Because of their ubiquitous usage and environmental persistence, humans are exposed to a variety of PFAS, primarily through ingestion of contaminated water and food, though PFAS have also been detected in air, indoor dust, and consumer products (Domingo and Nadal, 2017; Sunderland et al., 2019).
While certain communities can be highly exposed to PFAS due to proximity to an industrial site or occupational exposure, PFAS exposure is ubiquitous among human populations, with 98 % of the U.S. population having detectable concentrations of PFAS in their blood (Calafat et al., 2007; National Center for Environmental Health Agency for Toxic Substances and Disease Registry, 2023).

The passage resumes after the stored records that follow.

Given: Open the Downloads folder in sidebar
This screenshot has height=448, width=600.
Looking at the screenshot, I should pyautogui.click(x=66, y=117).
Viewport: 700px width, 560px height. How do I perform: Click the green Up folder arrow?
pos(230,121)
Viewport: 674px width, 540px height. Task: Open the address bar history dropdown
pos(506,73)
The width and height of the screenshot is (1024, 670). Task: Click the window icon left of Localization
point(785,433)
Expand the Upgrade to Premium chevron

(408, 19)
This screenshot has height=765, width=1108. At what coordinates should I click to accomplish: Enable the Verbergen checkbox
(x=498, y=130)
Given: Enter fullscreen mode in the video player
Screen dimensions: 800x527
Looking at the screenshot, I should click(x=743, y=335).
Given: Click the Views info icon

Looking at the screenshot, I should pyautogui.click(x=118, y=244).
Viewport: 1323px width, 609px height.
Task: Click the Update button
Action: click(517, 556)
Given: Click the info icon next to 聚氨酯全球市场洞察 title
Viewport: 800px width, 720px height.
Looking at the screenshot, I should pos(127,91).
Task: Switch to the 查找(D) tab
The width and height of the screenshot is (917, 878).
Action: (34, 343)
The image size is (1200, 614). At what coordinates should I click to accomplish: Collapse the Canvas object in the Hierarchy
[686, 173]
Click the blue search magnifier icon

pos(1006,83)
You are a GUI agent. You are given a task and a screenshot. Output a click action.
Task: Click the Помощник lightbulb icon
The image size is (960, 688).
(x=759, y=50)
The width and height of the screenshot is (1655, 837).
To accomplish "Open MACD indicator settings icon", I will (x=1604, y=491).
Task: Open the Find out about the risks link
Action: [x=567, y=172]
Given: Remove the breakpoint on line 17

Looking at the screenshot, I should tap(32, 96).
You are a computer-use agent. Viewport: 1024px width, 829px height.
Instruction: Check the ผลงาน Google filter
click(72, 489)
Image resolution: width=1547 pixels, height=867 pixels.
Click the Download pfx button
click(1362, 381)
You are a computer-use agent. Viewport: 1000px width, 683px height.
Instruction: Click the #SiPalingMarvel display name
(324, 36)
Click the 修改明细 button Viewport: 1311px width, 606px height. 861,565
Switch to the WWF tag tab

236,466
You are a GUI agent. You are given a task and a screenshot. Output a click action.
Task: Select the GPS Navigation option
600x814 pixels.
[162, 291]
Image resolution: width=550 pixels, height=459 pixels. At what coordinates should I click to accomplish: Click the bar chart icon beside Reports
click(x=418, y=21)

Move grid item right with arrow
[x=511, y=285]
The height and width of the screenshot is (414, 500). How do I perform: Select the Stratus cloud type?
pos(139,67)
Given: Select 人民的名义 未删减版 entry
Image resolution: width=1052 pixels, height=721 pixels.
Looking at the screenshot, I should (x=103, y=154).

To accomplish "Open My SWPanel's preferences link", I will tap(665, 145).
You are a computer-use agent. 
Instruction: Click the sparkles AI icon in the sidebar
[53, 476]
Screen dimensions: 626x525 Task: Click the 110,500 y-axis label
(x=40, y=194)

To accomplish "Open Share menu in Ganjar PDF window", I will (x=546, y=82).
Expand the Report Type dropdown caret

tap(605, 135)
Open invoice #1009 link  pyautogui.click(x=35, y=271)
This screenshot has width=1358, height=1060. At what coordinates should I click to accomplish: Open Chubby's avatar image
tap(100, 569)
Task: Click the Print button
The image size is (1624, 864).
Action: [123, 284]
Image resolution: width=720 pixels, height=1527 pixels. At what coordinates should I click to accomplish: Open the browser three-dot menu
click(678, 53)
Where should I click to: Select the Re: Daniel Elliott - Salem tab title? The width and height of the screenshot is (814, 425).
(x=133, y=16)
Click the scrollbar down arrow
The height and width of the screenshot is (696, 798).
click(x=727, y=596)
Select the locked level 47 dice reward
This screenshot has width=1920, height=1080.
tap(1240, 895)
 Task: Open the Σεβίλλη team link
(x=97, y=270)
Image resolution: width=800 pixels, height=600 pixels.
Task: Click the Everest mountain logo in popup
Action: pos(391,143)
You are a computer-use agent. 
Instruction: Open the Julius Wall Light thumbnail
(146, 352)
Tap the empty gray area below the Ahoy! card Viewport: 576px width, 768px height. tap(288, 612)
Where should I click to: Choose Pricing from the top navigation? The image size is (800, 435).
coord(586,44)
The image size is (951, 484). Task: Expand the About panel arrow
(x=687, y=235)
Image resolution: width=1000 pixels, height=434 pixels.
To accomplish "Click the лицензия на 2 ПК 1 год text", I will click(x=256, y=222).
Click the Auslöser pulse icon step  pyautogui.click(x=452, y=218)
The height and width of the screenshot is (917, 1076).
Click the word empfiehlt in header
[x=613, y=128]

In coffee, researchers suspect that the beans, water used for brewing, or soil could be contaminated. Previous research has also found coffee filters to be treated with PFAS, and paper cups or other food packaging also commonly contain the chemicals.
I'd guess it could also be K Cups and non-dairy creamer, but who knows
Like, we know toxins concentrate in water creatures. That's why you'll see way more warnings about fish you harvest on any DNR page than you will deer.
Someone already mentioned this indirectly but I think this correlation is because all three items mentioned go on to be cooked in cookware coated in PTFE or mixed with spatulas and other utensils coated in PTFE.
PTFE is indispensable for high tech uses such as well almost all processes where high temperature near water boiling point is required. 100 to 200C for example. Now, because of its original use as a food process coating, PTFE is about to be banned in a stupid way.
I much rather have it banned from food use articles and allow it for use in niche technology. That would make the material more expensive and so less profitable to use in stupid uses where other materials are available.
I actually did manage to sub out coffee for tea, and can now go a day without caffeine for the first time since college. It's kind of an empowering feeling, that I would recommend.
I just made a batch of white rice, once cooked I freeze it on baking paper. Not long ago I looked into baking paper, it's loaded with some kind of plastic non-stick chemicals.
The literature on PTFEs illustrates that it is, at best, uncertain whether there are health harms relating to contact and ingestion. Most of the studies struggle with confounds, controls, and sample sizes because almost literally everyone has been exposed to PTFEs. Toxicity researchers would not definitively agree that it is "completely harmless".
The other commenter is right, also, that PFOA and GenX (the chemical, not the generation) are more evidently harmful and both involved in, and released from, the creation of PTFE.
Just throwing this out here in case someone is like "wait, IS Teflon fine???"